→ Questions to answer
[1] Copy the part of the cancer treatment spotlight between "University of Minnesota" and "tumors in bone.", inclusive.
[2] According to the cancer treatment spotlight, which element in bone do the photons of the desired energy range preferentially interact with?

──────── Given passage

University of Minnesota
School of Physics & Astronomy

Research Spotlight

Physics Research Could Make Cancer Treatment More Effective

Pamela Sooriyan
Pamela Sooriyan
Richard Anderson

Pamela Sooriyan is a graduate student in biological Physics working with John Broadhurst. Her research involves bringing phenomenon in nuclear physics to cancer treatment. She is applying giant dipole resonance, a well-known nuclear phenomenon that occurs at energies that are typically at the higher end of the photon beam spectrum generated in clinical linear accelerators, to possibly increase the radiation dose given to tumors in bone.

Sooriyan says that patients who have a tumor that is deeply imbedded in bone can only take as much radiation dose to bone as the surrounding normal tissue and skin will tolerate. Sooriyan’s experiments use a higher energy photon beam in order to induce a resonance process in which the photons of the desired energy range preferentially interact with calcium in the bone, giving more dose to bone than the surrounding tissue. This would allow doctors to increase the tumor dose without having to increase the given dose to surrounding tissue beyond acceptable values. Her experiments offer the benefits of utilizing higher atomic number elements in the tumor in order to increase the tumor dose, without having to introduce a foreign substance in to the body.

────────────────
──────── Given data

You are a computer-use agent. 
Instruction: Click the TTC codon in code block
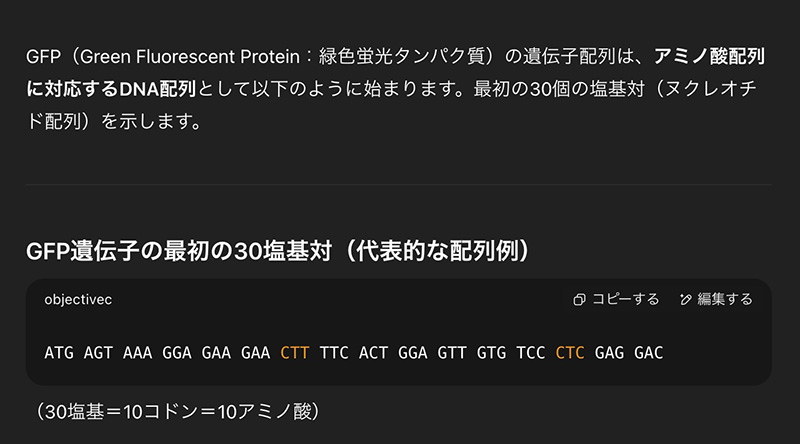(x=334, y=353)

────────────────

→ Exercise solutions
[1]
University of Minnesota
School of Physics & Astronomy

Research Spotlight

Physics Research Could Make Cancer Treatment More Effective

Pamela Sooriyan
Pamela Sooriyan
Richard Anderson

Pamela Sooriyan is a graduate student in biological Physics working with John Broadhurst. Her research involves bringing phenomenon in nuclear physics to cancer treatment. She is applying giant dipole resonance, a well-known nuclear phenomenon that occurs at energies that are typically at the higher end of the photon beam spectrum generated in clinical linear accelerators, to possibly increase the radiation dose given to tumors in bone.

[2] Calcium